Creamy Vegeroni Pasta Primavera

I'm getting tired of serving breakfast items such as scrambled eggs, hotdogs and other preserved meats to my kids. Even a macaroni soup, classic spaghetti, or pancit canton (chinese chow mein) sounds too satiating already. So, off, I went to my food magazine rack to seek for some rescue from this culinary dilemma. Fortunately, I found this Creamy Pasta Primavera recipe featured in Jan - Feb 2008 issue of Yummy Magazine. I just tweak the recipe to my own liking. Pasta Primavera is a hearty combination of pasta and vegetables that is too inviting to savour. Like I said in my previous post here, I'm facing the challenge of raising gourmet kids. Luckily, this pasta recipe glued the kids to their seats at the dining table. However, I never realized that I will be too.

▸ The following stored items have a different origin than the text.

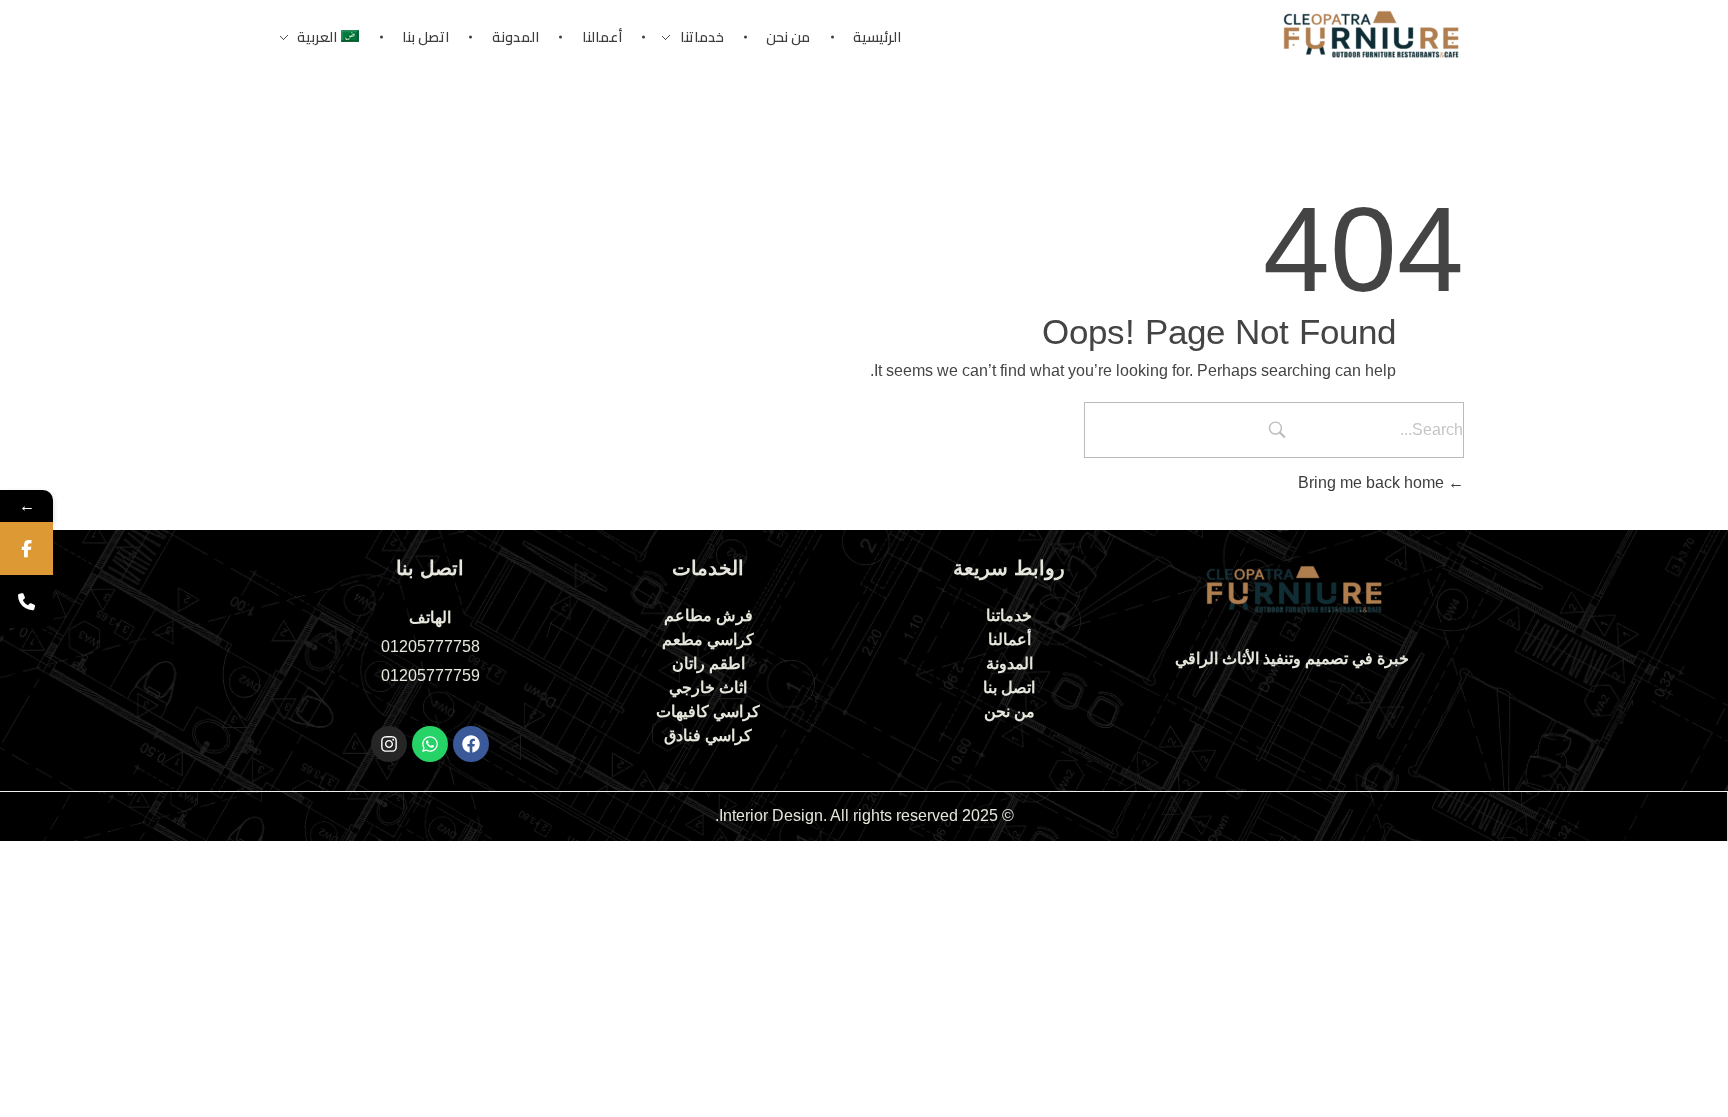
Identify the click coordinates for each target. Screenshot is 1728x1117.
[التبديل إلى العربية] (874, 860)
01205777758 (430, 646)
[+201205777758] (26, 601)
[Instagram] (389, 744)
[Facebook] (471, 744)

Creamy Vegeroni Pasta Primavera

Ingredients:

½ of 375g-vegeroni pasta, cooked according to package directions
300 g boneless chicken breast, cut into chunks
4 tbsps canola oil
2 tbsps butter
4 cloves garlic, minced
1 large carrot, julienne
1 bulb white onion, cut into chunks
1 pc red bell pepper, cut into chunks
1 pc green bell pepper, cut into chunks
1 small zucchini, sliced into chunks
1 tetra pack all purpose cream
½ cup grated parmesan cheese
salt and pepper to taste
½ cup pasta water

Procedure:

1. Cook Vegeroni Pasta according to package directions. Drain and set aside. Save about ½ cup of pasta water.
2. Season chicken with salt and pepper. Pan-fry in canola oil until slightly brown. Set aside.
3. Melt butter on the same pan and sauté garlic until light brown in color.
4. Add vegetables and cook until tender. Put first the ones longer to cook.
5. While vegetables are cooking, pour all-purpose cream and reserved pasta water in a saucepan. Add parmesan cheese and simmer on low fire until thick. Season with salt and pepper.
6. Add cooked chicken and pasta to the vegetables. Mix well.
7. Pour cream sauce over pasta and vegetable mix and stir well to coat evenly. Serve hot.

The use of vegeroni pasta made the dish colorful and looked more inviting for the kids. It also perfectly matched the "pasta primavera" concept which normally consists of pasta and vegetables.